Well, I held my annual yard sale for the second time this year, and let me tell you, it was not the success I imagined it would be. While people literally fought over my 15″ widescreen TV (actually just a regular TV with a “letterbox” frame glued to the face of it), a lot of other items remained unsold. Some of these items are one-of-kind objects that I created myself. Others are just rare finds that I no longer have room for. If you’re interested in any of the following, please leave a comment and an e-mail address where you can be contacted. Thanks.

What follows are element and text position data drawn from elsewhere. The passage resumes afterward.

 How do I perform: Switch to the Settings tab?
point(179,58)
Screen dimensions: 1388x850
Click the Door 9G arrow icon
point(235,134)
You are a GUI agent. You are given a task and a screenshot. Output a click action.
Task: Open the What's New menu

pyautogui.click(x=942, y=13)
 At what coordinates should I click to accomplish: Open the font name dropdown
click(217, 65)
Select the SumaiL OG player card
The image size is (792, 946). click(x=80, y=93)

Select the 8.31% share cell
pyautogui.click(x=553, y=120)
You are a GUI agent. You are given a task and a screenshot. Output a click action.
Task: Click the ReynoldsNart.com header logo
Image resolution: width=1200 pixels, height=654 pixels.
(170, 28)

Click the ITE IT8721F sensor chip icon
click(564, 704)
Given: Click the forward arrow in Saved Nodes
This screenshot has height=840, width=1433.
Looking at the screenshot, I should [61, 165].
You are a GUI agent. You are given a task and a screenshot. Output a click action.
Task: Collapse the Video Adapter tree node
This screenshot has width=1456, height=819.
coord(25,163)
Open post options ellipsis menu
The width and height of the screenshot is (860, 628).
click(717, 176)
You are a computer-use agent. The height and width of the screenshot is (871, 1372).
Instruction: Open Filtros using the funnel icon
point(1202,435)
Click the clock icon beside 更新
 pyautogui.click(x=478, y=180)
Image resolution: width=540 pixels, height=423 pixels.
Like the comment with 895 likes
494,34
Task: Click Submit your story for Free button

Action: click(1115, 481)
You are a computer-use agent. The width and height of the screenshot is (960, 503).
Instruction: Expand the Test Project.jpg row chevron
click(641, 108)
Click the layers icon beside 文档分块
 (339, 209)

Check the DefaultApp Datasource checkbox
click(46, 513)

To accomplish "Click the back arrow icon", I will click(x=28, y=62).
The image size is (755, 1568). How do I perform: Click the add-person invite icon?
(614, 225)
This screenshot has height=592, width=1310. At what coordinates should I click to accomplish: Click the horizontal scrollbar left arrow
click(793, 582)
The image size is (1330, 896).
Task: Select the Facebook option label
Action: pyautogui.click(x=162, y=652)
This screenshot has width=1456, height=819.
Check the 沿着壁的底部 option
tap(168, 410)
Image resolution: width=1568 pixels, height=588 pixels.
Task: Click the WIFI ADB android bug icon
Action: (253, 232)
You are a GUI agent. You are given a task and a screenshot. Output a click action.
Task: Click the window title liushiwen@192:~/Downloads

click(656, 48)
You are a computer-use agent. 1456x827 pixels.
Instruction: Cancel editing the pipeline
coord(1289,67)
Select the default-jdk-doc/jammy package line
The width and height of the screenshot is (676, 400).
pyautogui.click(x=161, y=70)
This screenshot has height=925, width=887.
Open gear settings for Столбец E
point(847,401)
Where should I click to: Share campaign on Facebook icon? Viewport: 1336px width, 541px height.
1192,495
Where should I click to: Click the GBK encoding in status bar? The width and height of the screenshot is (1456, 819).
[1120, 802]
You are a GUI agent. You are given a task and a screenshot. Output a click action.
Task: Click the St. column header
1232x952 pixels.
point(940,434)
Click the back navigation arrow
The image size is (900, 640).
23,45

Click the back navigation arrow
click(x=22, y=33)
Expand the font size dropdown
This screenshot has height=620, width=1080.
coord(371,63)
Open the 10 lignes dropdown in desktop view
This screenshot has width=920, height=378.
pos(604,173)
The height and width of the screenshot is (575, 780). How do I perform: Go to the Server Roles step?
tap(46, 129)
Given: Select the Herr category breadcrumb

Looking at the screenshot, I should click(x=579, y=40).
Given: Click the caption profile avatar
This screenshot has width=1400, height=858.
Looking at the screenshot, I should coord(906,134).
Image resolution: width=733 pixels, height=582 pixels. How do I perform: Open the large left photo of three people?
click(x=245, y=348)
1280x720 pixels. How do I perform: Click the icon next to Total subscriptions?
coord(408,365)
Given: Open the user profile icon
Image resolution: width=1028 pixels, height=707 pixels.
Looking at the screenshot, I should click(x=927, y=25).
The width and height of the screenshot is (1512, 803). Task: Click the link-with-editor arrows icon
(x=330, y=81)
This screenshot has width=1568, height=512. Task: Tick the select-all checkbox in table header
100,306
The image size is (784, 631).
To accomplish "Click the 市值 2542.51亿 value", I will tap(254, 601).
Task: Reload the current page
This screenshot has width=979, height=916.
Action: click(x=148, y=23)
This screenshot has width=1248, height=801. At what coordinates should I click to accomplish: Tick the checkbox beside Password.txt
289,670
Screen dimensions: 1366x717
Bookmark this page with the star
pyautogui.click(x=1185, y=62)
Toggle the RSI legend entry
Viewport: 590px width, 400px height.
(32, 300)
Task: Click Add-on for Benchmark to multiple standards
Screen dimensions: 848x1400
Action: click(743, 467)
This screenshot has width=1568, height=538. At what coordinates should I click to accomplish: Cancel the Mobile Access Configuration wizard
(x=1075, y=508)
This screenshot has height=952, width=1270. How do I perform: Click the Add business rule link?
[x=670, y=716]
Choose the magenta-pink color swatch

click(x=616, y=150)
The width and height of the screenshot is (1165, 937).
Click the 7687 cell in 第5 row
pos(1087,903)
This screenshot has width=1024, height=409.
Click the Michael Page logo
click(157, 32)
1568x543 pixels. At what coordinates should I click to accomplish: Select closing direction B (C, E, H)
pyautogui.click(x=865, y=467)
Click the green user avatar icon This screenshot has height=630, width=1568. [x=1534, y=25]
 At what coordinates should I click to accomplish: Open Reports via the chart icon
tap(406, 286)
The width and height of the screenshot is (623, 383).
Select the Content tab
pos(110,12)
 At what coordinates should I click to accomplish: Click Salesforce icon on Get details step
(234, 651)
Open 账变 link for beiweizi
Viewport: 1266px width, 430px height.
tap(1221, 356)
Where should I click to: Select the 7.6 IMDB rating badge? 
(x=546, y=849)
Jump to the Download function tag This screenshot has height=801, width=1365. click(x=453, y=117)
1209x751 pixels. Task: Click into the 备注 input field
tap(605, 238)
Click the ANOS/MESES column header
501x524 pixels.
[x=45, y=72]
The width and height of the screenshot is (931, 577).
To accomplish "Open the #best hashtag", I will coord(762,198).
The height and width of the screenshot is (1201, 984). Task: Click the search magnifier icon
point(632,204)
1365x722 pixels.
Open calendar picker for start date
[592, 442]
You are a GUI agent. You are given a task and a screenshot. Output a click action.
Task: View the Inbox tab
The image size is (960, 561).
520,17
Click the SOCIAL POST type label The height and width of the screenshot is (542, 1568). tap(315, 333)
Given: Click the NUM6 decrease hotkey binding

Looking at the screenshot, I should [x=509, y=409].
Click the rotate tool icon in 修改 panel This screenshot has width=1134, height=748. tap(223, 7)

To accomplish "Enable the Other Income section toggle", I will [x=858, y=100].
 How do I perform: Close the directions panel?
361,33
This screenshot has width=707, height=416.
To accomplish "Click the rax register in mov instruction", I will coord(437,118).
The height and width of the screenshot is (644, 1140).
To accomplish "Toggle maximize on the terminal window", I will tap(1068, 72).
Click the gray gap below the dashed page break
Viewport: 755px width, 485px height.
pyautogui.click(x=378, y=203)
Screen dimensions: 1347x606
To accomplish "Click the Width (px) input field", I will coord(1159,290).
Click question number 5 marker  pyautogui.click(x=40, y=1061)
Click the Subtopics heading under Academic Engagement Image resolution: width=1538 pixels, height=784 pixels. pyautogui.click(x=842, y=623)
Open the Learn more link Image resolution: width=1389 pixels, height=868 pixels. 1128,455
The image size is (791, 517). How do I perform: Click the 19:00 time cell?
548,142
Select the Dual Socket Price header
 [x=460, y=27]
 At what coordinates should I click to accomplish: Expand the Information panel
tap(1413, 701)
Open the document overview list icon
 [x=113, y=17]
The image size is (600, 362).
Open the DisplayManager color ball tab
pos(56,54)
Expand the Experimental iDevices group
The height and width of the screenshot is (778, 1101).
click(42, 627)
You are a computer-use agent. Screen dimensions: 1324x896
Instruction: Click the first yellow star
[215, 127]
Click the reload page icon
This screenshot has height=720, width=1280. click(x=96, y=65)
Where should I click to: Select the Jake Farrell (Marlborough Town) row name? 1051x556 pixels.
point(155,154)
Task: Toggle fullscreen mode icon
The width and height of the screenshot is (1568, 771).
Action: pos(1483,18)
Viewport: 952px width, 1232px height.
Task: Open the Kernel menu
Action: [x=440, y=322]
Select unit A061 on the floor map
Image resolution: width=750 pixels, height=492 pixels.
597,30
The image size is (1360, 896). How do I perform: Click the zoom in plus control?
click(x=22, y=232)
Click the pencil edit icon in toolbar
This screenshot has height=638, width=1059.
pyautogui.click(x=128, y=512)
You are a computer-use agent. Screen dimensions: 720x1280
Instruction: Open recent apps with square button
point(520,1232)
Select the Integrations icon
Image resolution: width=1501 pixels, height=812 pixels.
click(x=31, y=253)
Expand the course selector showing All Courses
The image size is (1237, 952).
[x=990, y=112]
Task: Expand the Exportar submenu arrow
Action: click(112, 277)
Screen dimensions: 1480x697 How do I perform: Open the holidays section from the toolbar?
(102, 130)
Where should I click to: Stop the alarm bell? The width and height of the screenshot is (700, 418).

  1. Beautiful tampon caddy made with the finest popsicle sticks and felt. TAMPAX spelled out with rhinestones on the top. $95.99
  2. Origami paperweight. $150
  3. Portrait of Wink Martindale eating a bialy, created with dried pasta and the cremated remains of various roadkill. $2,000
  4. Striped headband made from a pair of recycled Fruit of the Loom briefs. $80
  5. Candle designed to look exactly like a chocolate candy bar. It looks like chocolate. It smells like chocolate. It even tastes like chocolate. But if you eat it, it will kill you. $75
  6. Set of five one-of-a-kind macrame cereal bowls (broke the sixth one) $175
  7. Pair of magnetic chopsticks $25
  8. Exercise device for strengthening fingernails. Instructions not included. $400
  9. Various drawings created by my 5-year-old niece. $20-1,000 each, depending on how difficult it is to tell what the object is actually supposed to be.
  10. 2006 U.S. Nickel, featured on a famous blog. $15

That’s about it. Let me know if you’re interested in anything. Oh, and In case you’re wondering why the headband is so cheap, it’s been previously worn. But not as a headband.